Extinct subfamily of trilobites

The Bristoliinae is an extinct subfamily of trilobites, fossil marine arthropods, with species of small to average size. Species belonging to this subfamily lived during the Botomian and Toyonian stage (Olenellus-zone), 522-513 million years ago, in the former continent of Laurentia, including what are today Mexico, the Appalachian Mountains and the south-western United States, and Canada (Northwest Territories).

== Etymology ==
The Bristoliinae are named for the type species Bristolia bristolensis.

== Description ==
The headshield (or cephalon) carries spines (called genal spines) of approximately 4-8 thorax segments long (measured parallel to the midline). The genal spines are attached in front of the back of the headshield. The central raised portion of the cephalon that represents the axis in the cephalon (or glabella) touches the flattened ledge that borders the cephalon. The furrows that separate border, eye ridges, glabella and its lobes are distinct.
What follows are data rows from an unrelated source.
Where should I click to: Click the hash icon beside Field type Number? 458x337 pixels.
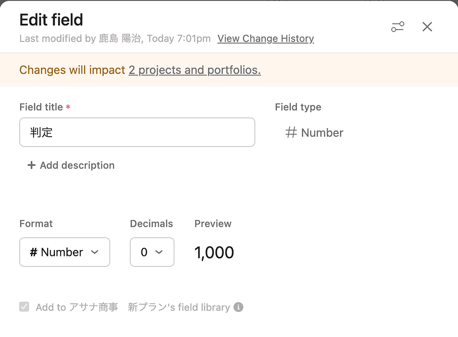click(x=291, y=133)
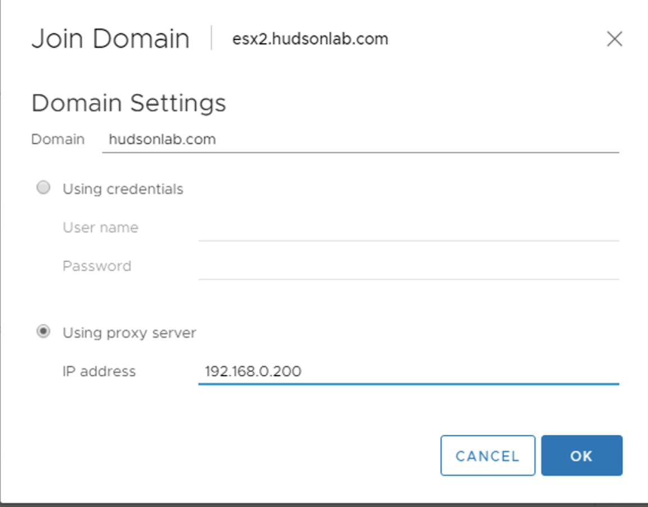Click the Password label

[x=97, y=266]

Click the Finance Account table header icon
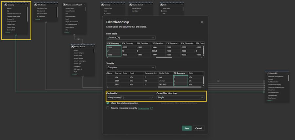[x=72, y=47]
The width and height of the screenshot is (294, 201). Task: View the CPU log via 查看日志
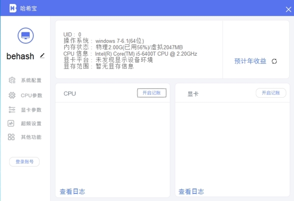[x=72, y=192]
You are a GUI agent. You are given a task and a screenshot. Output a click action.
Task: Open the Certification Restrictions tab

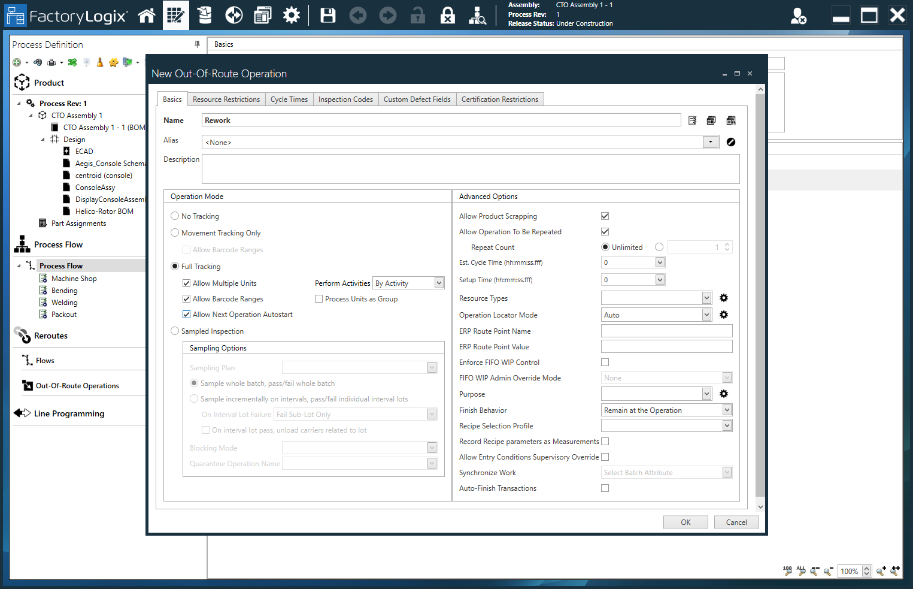(500, 99)
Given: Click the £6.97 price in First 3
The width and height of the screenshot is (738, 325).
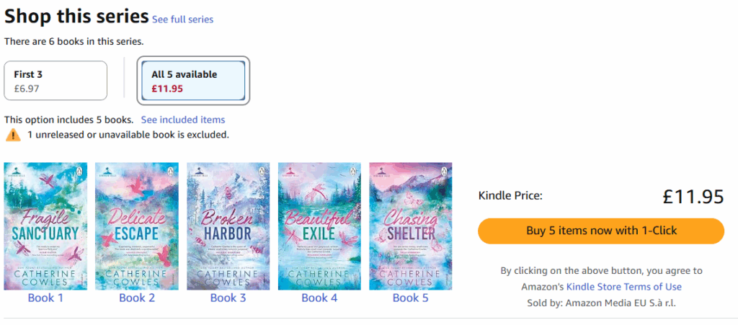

=== Communalities and differences with Biceratopsinae ===
The Bristolinae can be distinguished from its sister subfamily, the Biceratopsinae, that has effaced cephalic features (no furrows except for the border furrow).

== Distribution ==
All Bristoliinae occur in the late Lower Cambrian (Olenellus-zone) of the former paleocontinent Laurentia. Fremontella halli is known from eastern Laurentia (Rome Formation, Alabama, USA). All other species are known from western Laurentia: Lochmanolenellus mexicana from northern Mexico and South-East California, the species of Bristolia from southeastern California and southern Nevada, and an undescribed Bristolia-species from the North-West Territories, Canada.

== Habitat ==
The Bristolinae were probably marine bottom dwellers, like all Olenellina.